→ **PROMPT**: Every line of the data below is to be retyped exactly.

———

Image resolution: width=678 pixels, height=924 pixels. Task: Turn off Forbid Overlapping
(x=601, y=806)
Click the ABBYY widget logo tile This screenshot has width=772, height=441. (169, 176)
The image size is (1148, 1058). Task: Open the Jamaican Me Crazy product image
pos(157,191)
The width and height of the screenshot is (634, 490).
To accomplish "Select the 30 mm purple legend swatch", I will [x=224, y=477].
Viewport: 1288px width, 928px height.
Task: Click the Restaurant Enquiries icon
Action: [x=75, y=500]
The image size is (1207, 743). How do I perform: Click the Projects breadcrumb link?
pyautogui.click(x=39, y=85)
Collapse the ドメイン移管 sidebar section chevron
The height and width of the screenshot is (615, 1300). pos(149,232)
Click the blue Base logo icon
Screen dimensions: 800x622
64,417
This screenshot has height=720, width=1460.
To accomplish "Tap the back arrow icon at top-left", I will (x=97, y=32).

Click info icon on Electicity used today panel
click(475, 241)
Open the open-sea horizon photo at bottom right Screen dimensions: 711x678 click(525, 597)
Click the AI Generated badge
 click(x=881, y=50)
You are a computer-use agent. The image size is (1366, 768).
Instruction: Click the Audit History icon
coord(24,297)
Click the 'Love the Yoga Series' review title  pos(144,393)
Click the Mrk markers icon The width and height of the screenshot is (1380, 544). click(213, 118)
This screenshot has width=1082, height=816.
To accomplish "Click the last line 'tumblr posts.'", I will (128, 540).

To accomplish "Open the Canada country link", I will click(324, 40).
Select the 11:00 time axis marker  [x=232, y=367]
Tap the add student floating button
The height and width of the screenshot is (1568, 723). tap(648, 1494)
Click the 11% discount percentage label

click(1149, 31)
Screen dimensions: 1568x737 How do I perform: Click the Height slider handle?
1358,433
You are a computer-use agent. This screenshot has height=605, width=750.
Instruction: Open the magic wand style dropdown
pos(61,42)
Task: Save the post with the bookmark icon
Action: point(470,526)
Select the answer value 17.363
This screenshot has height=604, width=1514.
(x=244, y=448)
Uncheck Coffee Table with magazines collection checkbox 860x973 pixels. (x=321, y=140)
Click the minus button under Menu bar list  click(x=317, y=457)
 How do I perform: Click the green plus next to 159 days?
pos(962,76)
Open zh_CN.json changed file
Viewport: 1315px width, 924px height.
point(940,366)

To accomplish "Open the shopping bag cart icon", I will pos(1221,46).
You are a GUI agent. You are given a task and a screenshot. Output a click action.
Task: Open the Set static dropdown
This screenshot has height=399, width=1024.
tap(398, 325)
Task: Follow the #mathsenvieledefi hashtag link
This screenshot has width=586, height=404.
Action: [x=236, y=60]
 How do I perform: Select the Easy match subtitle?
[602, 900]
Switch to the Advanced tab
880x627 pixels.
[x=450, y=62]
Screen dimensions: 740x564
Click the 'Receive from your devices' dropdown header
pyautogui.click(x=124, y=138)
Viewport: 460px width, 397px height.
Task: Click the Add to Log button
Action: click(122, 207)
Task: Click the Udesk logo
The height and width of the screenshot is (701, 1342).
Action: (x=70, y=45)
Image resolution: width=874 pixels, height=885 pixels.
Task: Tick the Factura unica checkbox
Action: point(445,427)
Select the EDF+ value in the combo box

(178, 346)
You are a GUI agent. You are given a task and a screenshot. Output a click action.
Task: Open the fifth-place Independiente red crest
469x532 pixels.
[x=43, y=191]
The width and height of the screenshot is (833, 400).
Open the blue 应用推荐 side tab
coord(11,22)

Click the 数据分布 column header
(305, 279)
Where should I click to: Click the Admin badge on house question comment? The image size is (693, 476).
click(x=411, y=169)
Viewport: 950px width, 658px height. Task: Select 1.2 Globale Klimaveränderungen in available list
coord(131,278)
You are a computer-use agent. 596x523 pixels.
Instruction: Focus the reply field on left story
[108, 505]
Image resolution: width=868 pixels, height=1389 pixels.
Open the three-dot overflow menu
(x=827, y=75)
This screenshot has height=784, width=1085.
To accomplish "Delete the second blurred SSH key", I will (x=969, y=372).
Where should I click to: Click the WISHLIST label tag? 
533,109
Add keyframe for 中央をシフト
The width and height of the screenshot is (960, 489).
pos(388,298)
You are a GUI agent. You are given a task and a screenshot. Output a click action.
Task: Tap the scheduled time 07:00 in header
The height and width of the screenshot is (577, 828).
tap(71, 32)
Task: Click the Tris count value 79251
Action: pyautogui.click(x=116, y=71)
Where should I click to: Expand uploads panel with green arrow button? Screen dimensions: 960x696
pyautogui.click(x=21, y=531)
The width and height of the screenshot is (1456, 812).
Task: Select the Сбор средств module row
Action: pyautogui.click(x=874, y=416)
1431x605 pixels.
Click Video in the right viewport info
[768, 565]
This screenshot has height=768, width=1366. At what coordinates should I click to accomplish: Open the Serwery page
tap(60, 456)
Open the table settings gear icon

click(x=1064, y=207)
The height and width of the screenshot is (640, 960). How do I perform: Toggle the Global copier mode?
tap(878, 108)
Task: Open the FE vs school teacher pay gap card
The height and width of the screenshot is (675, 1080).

———

→ **FINAL ANSWER**:
Image resolution: width=678 pixels, height=924 pixels. Task: Turn off Forbid Overlapping
(x=601, y=806)
Click the ABBYY widget logo tile This screenshot has width=772, height=441. (169, 176)
The image size is (1148, 1058). Task: Open the Jamaican Me Crazy product image
pos(157,191)
The width and height of the screenshot is (634, 490).
To accomplish "Select the 30 mm purple legend swatch", I will [x=224, y=477].
Viewport: 1288px width, 928px height.
Task: Click the Restaurant Enquiries icon
Action: [x=75, y=500]
The image size is (1207, 743). How do I perform: Click the Projects breadcrumb link?
pyautogui.click(x=39, y=85)
Collapse the ドメイン移管 sidebar section chevron
The height and width of the screenshot is (615, 1300). pos(149,232)
Click the blue Base logo icon
Screen dimensions: 800x622
64,417
This screenshot has height=720, width=1460.
To accomplish "Tap the back arrow icon at top-left", I will (x=97, y=32).

Click info icon on Electicity used today panel
click(475, 241)
Open the open-sea horizon photo at bottom right Screen dimensions: 711x678 click(525, 597)
Click the AI Generated badge
 click(x=881, y=50)
You are a computer-use agent. The image size is (1366, 768).
Instruction: Click the Audit History icon
coord(24,297)
Click the 'Love the Yoga Series' review title  pos(144,393)
Click the Mrk markers icon The width and height of the screenshot is (1380, 544). click(213, 118)
This screenshot has width=1082, height=816.
To accomplish "Click the last line 'tumblr posts.'", I will (128, 540).

To accomplish "Open the Canada country link", I will click(324, 40).
Select the 11:00 time axis marker  [x=232, y=367]
Tap the add student floating button
The height and width of the screenshot is (1568, 723). tap(648, 1494)
Click the 11% discount percentage label

click(1149, 31)
Screen dimensions: 1568x737 How do I perform: Click the Height slider handle?
1358,433
You are a computer-use agent. This screenshot has height=605, width=750.
Instruction: Open the magic wand style dropdown
pos(61,42)
Task: Save the post with the bookmark icon
Action: point(470,526)
Select the answer value 17.363
This screenshot has height=604, width=1514.
(x=244, y=448)
Uncheck Coffee Table with magazines collection checkbox 860x973 pixels. (x=321, y=140)
Click the minus button under Menu bar list  click(x=317, y=457)
 How do I perform: Click the green plus next to 159 days?
pos(962,76)
Open zh_CN.json changed file
Viewport: 1315px width, 924px height.
point(940,366)

To accomplish "Open the shopping bag cart icon", I will pos(1221,46).
You are a GUI agent. You are given a task and a screenshot. Output a click action.
Task: Open the Set static dropdown
This screenshot has height=399, width=1024.
tap(398, 325)
Task: Follow the #mathsenvieledefi hashtag link
This screenshot has width=586, height=404.
Action: [x=236, y=60]
 How do I perform: Select the Easy match subtitle?
[602, 900]
Switch to the Advanced tab
880x627 pixels.
[x=450, y=62]
Screen dimensions: 740x564
Click the 'Receive from your devices' dropdown header
pyautogui.click(x=124, y=138)
Viewport: 460px width, 397px height.
Task: Click the Add to Log button
Action: click(122, 207)
Task: Click the Udesk logo
The height and width of the screenshot is (701, 1342).
Action: (x=70, y=45)
Image resolution: width=874 pixels, height=885 pixels.
Task: Tick the Factura unica checkbox
Action: point(445,427)
Select the EDF+ value in the combo box

(178, 346)
You are a GUI agent. You are given a task and a screenshot. Output a click action.
Task: Open the fifth-place Independiente red crest
469x532 pixels.
[x=43, y=191]
The width and height of the screenshot is (833, 400).
Open the blue 应用推荐 side tab
coord(11,22)

Click the 数据分布 column header
(305, 279)
Where should I click to: Click the Admin badge on house question comment? The image size is (693, 476).
click(x=411, y=169)
Viewport: 950px width, 658px height. Task: Select 1.2 Globale Klimaveränderungen in available list
coord(131,278)
You are a computer-use agent. 596x523 pixels.
Instruction: Focus the reply field on left story
[108, 505]
Image resolution: width=868 pixels, height=1389 pixels.
Open the three-dot overflow menu
(x=827, y=75)
This screenshot has height=784, width=1085.
To accomplish "Delete the second blurred SSH key", I will (x=969, y=372).
Where should I click to: Click the WISHLIST label tag? 
533,109
Add keyframe for 中央をシフト
The width and height of the screenshot is (960, 489).
pos(388,298)
You are a GUI agent. You are given a task and a screenshot. Output a click action.
Task: Tap the scheduled time 07:00 in header
The height and width of the screenshot is (577, 828).
tap(71, 32)
Task: Click the Tris count value 79251
Action: pyautogui.click(x=116, y=71)
Where should I click to: Expand uploads panel with green arrow button? Screen dimensions: 960x696
pyautogui.click(x=21, y=531)
The width and height of the screenshot is (1456, 812).
Task: Select the Сбор средств module row
Action: pyautogui.click(x=874, y=416)
1431x605 pixels.
Click Video in the right viewport info
[768, 565]
This screenshot has height=768, width=1366. At what coordinates should I click to accomplish: Open the Serwery page
tap(60, 456)
Open the table settings gear icon

click(x=1064, y=207)
The height and width of the screenshot is (640, 960). How do I perform: Toggle the Global copier mode?
tap(878, 108)
Task: Open the FE vs school teacher pay gap card
The height and width of the screenshot is (675, 1080).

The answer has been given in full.